Au moins, il faut avouer une certaine recherche visuelle et de maîtrise du réalisateur. Si les décors uniques et les nombreux zooms et mouvements de caméra maladroit trahissent un tournage expéditif pour cause de manque de budget évident, le réalisateur crée pourtant de véritables cadrages recherchés, notamment par ses différents plans magnifiques, isolant les couples dans la nature. Perdus dans l'image, ils sont véritablement écrasés par l'omniprésence de la Nature environnante, seuls au monde.
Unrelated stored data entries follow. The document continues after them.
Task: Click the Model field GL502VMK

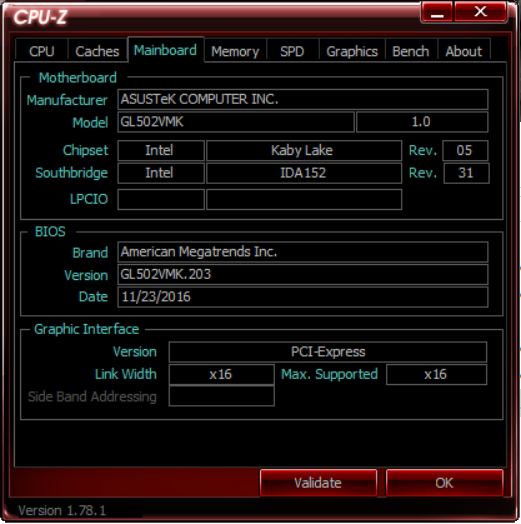Action: coord(236,122)
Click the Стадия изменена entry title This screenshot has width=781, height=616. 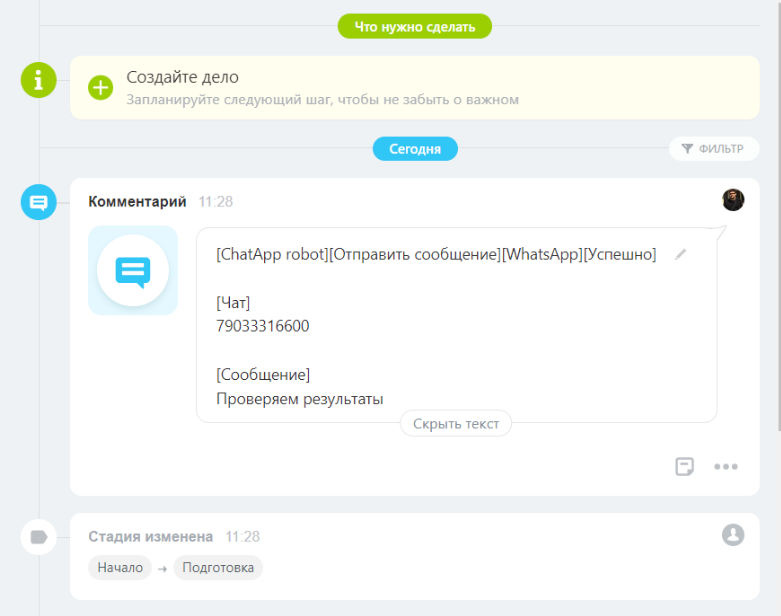pos(150,536)
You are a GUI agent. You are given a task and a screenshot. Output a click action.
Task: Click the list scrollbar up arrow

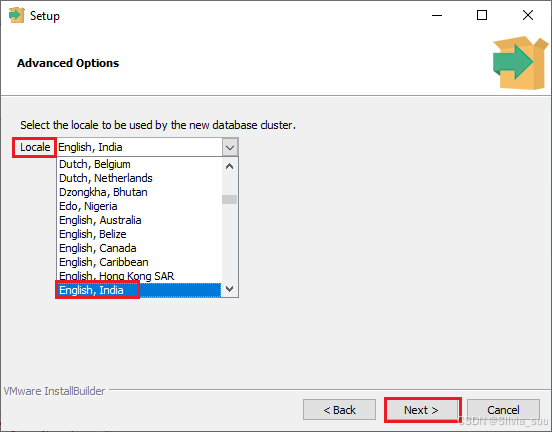pos(230,166)
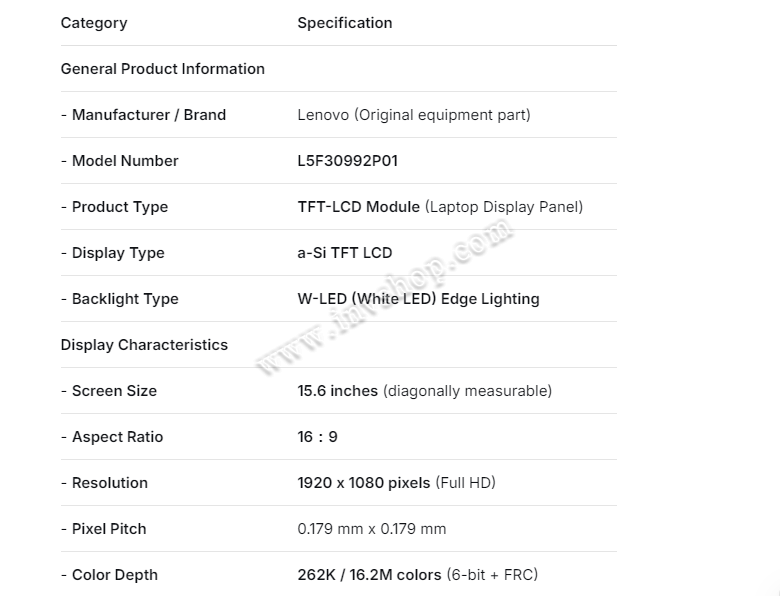The height and width of the screenshot is (596, 780).
Task: Select the Display Characteristics section heading
Action: (144, 345)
Quelques habiles procédures cachent également les parties intimes et empêchent le recours aux gros carrés floutants pour cacher les poils pubiens - telle une partie de jambes en l'air masquée par la flamme d'une bougie au premier plan.
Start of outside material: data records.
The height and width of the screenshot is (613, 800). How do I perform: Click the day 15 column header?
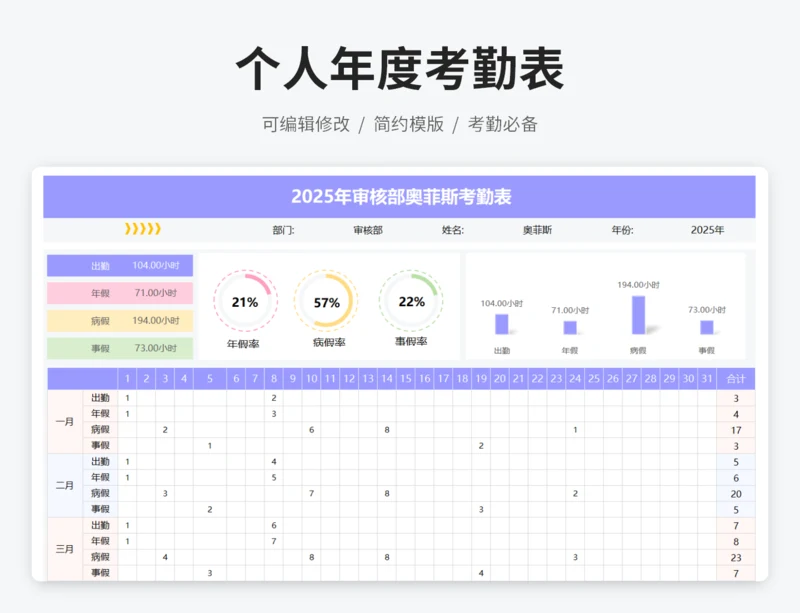(x=405, y=379)
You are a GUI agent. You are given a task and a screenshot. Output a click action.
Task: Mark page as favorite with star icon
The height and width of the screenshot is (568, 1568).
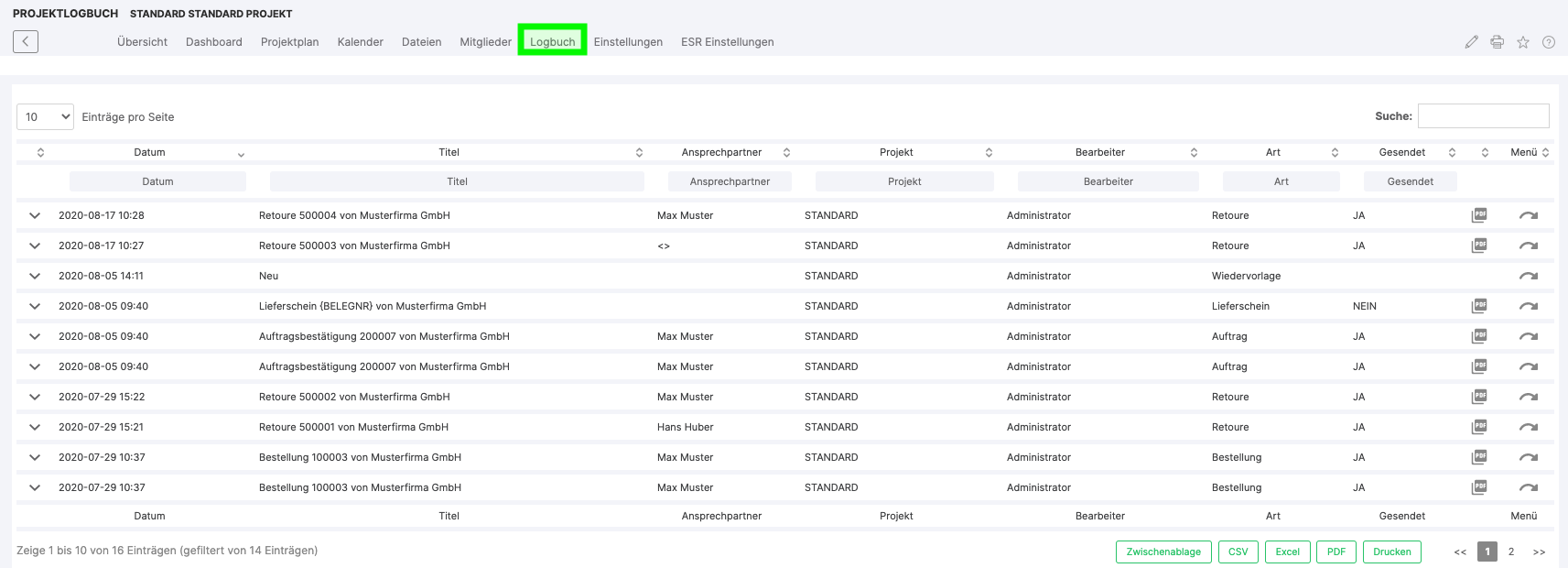(x=1523, y=42)
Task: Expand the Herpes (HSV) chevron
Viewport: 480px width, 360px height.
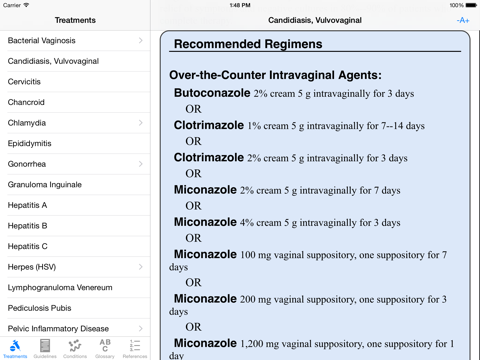Action: coord(141,267)
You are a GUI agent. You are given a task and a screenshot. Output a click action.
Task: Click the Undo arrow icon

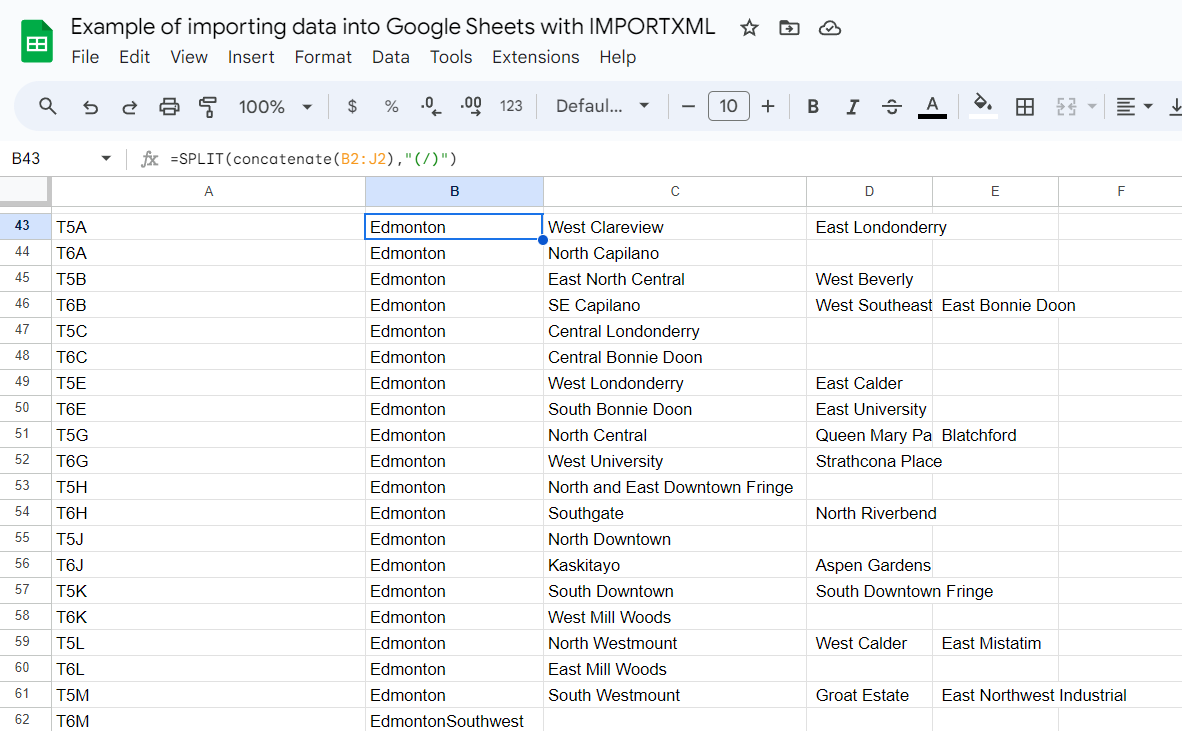(x=90, y=107)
S'il ne faut donc prendre le film que pour ce qu'il est - un pur produit d'exploitation avec son lot obligatoire de scènes SM et autres abus - il se détache forcément du lot des productions du même genre autrement torchés par d'autres réalisateurs; maintenant le véritable talent de cinéaste seraient encore largement à prouver...
Et à Mizoguchi de se retourner dans sa tombe devant un tel portrait des femmes...
avec Flower and Snake, un indispensable du pinku tendance SM
oula, oula il nous fait quoi là konuma...
Ce film est malsain, il ne faut absolument pas le prendre au premier degré. Il y a pourtant un talent indéniable dans la réalisation de cette chose... Mais un talent pas très fréquentable. Je le déconseille aux non cinéphiles, car regarder ce film juste pour se faire plaisir (se branler) c'est un peu être du côté de son salop de héros, et aussi du regard fort contestable de son réalisateur un des trois grands maîtres du roman porno de la nikkatsu durant les années 70. Les deux autres maîtres, Noboru Tanaka et Kumashiro Tatsumi ont peut-être un peu plus d'éthique, si il est possible de parler d'éthique dans ce genre de productions.